↓

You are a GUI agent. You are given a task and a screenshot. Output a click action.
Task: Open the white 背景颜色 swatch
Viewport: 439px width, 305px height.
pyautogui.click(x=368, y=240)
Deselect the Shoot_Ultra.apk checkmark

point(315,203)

↑

- **Aim of the task**
Take the material above and transcribe all of it exactly.

- **Solution**
You are a GUI agent. You are given a task and a screenshot. Output a click action.
Task: Open the white 背景颜色 swatch
Viewport: 439px width, 305px height.
pyautogui.click(x=368, y=240)
Deselect the Shoot_Ultra.apk checkmark

point(315,203)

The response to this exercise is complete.